BH3 peptides induce mitochondrial fission and cell death in the absence of BAX and BAK.

摘要

The BCL-2 family of proteins plays a key role during the process of apoptosis. Apoptosis is an integral part during embryonic development and also a key process during adult life. Cells deficient of BAX and BAK multi BH3 proteins are resistant to apoptosis, but nevertheless, the knock out of BAX and BAK does not cause embryonic lethality. Thus an interesting question is how cells commit to death in the absence of BAX and BAK. My thesis shows that BH3 peptides corresponding to the death domain of BH3-only proteins, that binds to all pro-survival proteins, induces death in the absence of BAX and BAK. Cell death induced by the BH3 peptides did not cause the release of cytochrome c from isolated mitochondria or in whole cells, however, the BH3 peptides induced a loss in mitochondrial membrane potential.

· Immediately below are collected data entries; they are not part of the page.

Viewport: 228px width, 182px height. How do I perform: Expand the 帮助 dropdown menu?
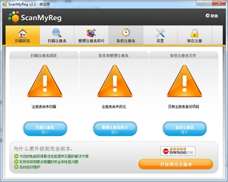point(212,16)
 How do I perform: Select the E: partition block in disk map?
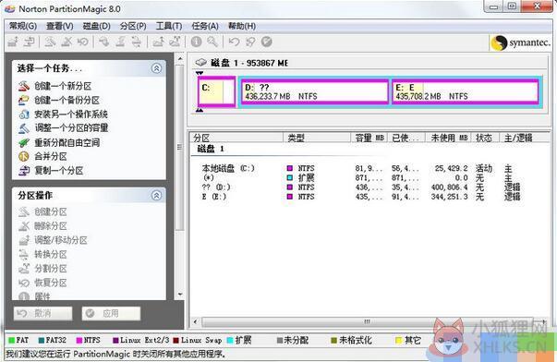coord(466,92)
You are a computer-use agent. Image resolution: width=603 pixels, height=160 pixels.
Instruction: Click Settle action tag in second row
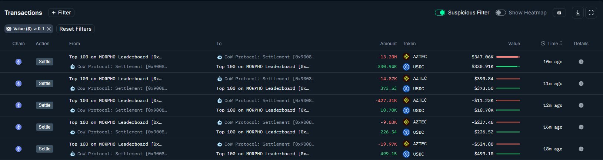pos(44,84)
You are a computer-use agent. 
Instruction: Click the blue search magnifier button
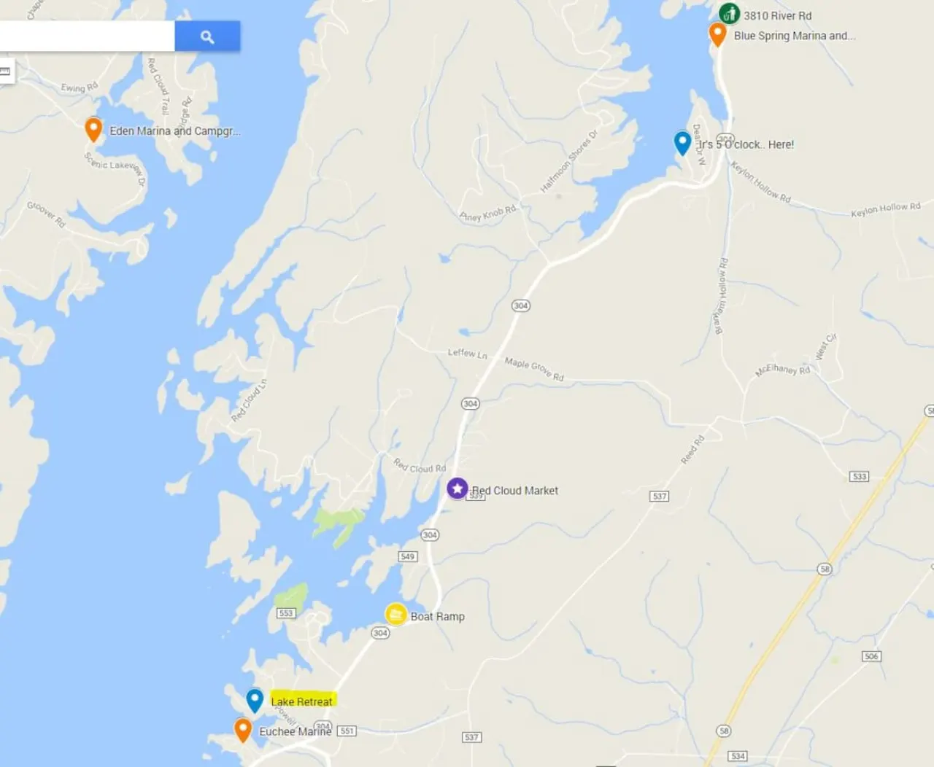pyautogui.click(x=207, y=36)
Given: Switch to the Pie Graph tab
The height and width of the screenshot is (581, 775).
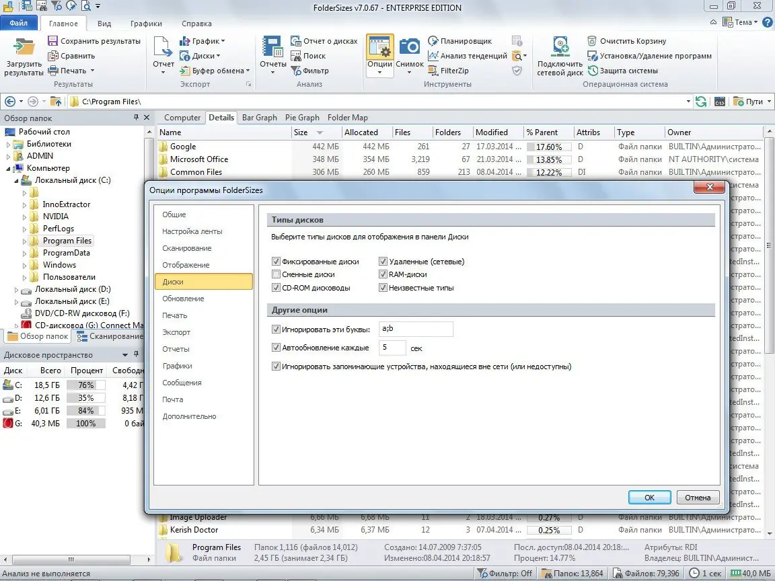Looking at the screenshot, I should tap(302, 118).
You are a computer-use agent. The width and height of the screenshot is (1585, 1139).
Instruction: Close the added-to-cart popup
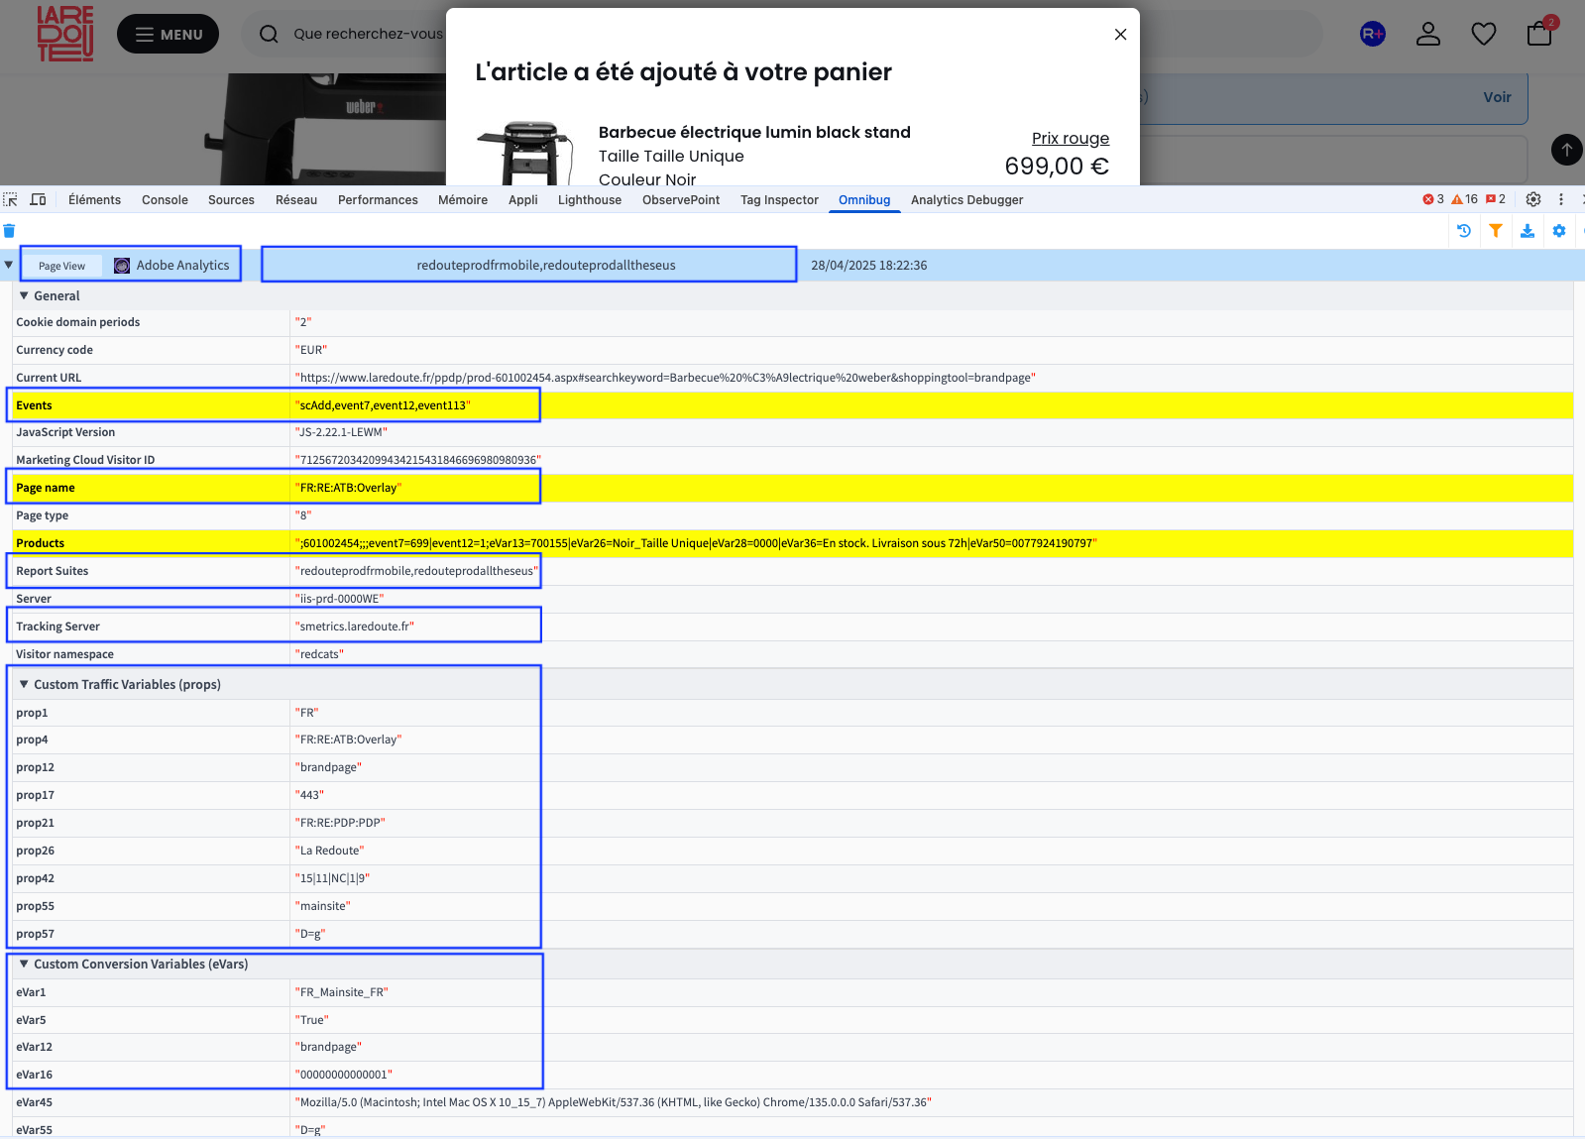pyautogui.click(x=1120, y=35)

My work further revealed that very early following BH3 peptide treatment, the mitochondria undergo fission in the absence of BAX and BAK. I also demonstrated that the binding of the pro-survival protein BCL-XL to the fission GTPase-dynamin-related protein 1 (DRP-1) increased in the presence of the BH3 only peptides. Interestingly, in C.elegans, BAX and BAK proteins are not present and neutralization of pro-survival by a BH3-only protein induces mitochondrial fission and developmental cell death. My thesis therefore, proposes a model whereby in the absence of BAX and BAK in the mammalian cells, the BH3 peptides engage the pro-survival BCL-2 proteins to regulate mitochondrial fission and cell death.